Latin Name: Diptera
There are many types of flies, including the blowfly, bottle fly, drain fly, fruit fly, gnat, house fly, and many others. Their sizes, features and habitats vary greatly. Their preferred food types also vary. However, one thing they all have in common is their ability to be pests. Regardless of their preferred food sources or habitats, most flies have the potential to carry diseases.
The house fly alone is associated with hundreds of potentially harmful pathogens that could cause disease. If you notice a fly infestation, it is important to take immediate action. While the type of fly may not be a blood sucking nuisance, a crop destroyer, or a cause other physical damage, it could be spreading around pathogens that could hurt you or your pets.
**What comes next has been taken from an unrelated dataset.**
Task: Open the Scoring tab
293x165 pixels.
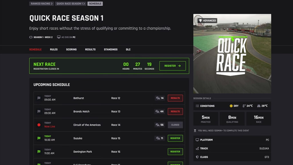Action: click(71, 50)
There are over 16,000 types of flies in North America alone. They can come in all sizes, colors, and markings. In fact, the sewer fly could easily be mistaken for a moth due to its furry exterior. However, all flies share several distinct characteristics. They all start life as legless larvae called maggots and then go through a transformational stage to develop a short aerodynamic body, compound eyes, and two wings. Because they only have two wings, flies tend to land often, leaving millions of harmful pathogens each time they land, walk around, and groom themselves.
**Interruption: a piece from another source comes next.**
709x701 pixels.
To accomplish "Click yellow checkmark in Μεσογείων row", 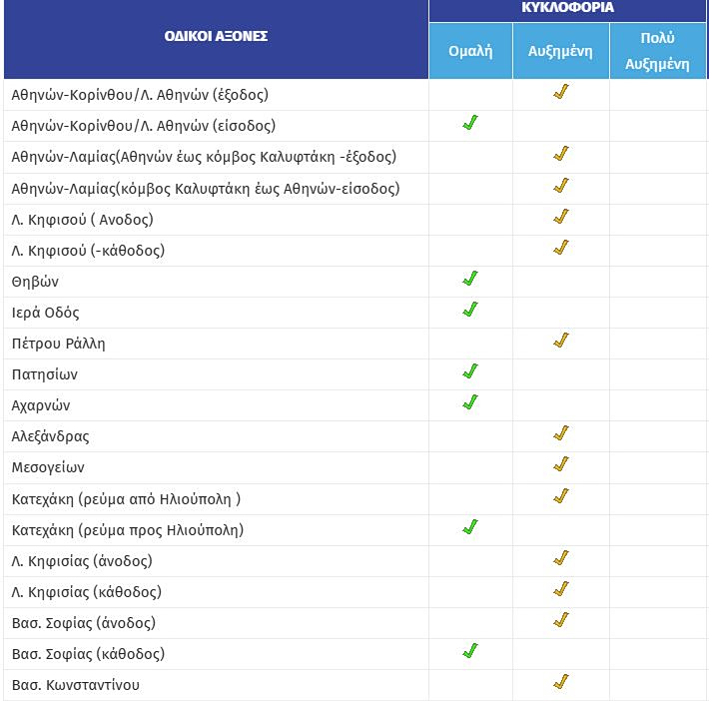I will click(x=561, y=465).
While flies live everywhere in the world except the polar ice caps, they prefer warm climates or warm habitats. They also prefer to eat organic materials. These organic materials can vary depending on the type of fly. Some flies prefer decaying plant material, some prefer decaying animals, while some flies prefer fresh blood.
The stable fly looks similar to a normal house fly, but they can bite pets and humans. They have mouthparts that allow them to suck blood. Both genders of stable flies feed on blood. However for most biting flies, like the horse fly and deer fly, the females are the ones that feed on blood. This is because their fertility depends on consuming blood. Males rely on pollen and nectar for food.
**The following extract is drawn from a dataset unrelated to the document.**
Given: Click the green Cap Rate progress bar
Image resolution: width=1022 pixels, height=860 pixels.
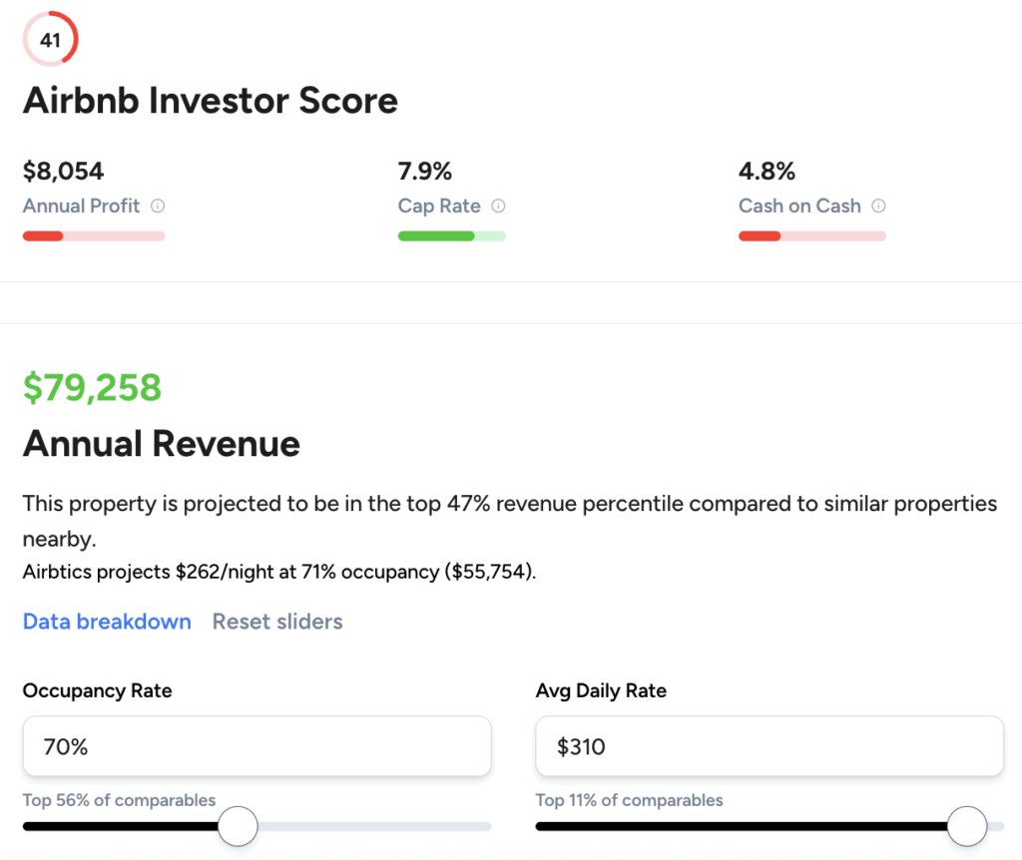Looking at the screenshot, I should click(x=451, y=236).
Depending on the type of fly, the life expectancy could be eight days to two months, and in some rare cases up to a year. Due to the quick reproduction rate and lifecycle of most flies, one pair of flies can produce over 1 million offspring through several generations in just a few weeks. Since infestations can get rapidly out of control, it is best to take care of them as soon as possible.
Fly infestations can happen anywhere. Just as there are many different types of flies, there are equally a vast number of habitats each type prefers. You can find flies in restaurants, drains, pipes, sewers, garbage areas, and stables. Many flies are named after their preferred habitat, such as the drain fly, the house fly, and the stable fly.
Most flies feed on decaying organic waste, which means that sanitation is important when avoiding infestations. A fly can carry millions of pathogens both internally and externally, depositing harmful pathogens whenever it lands.
In order to avoid flies:
- Keep all trash pails, garbage bins, recycle bins, vents, drains, and drain traps clean.
- All counters and floors should be cleaned regularly.
- Food and other organic material should be refrigerated or otherwise sealed when it is not being used.
- Vents, doors, and windows can also be screened to prevent flies from entering your home or business.
- There are also large fans, called air curtains or air doors, that are used in businesses to keep flies and other contaminants out.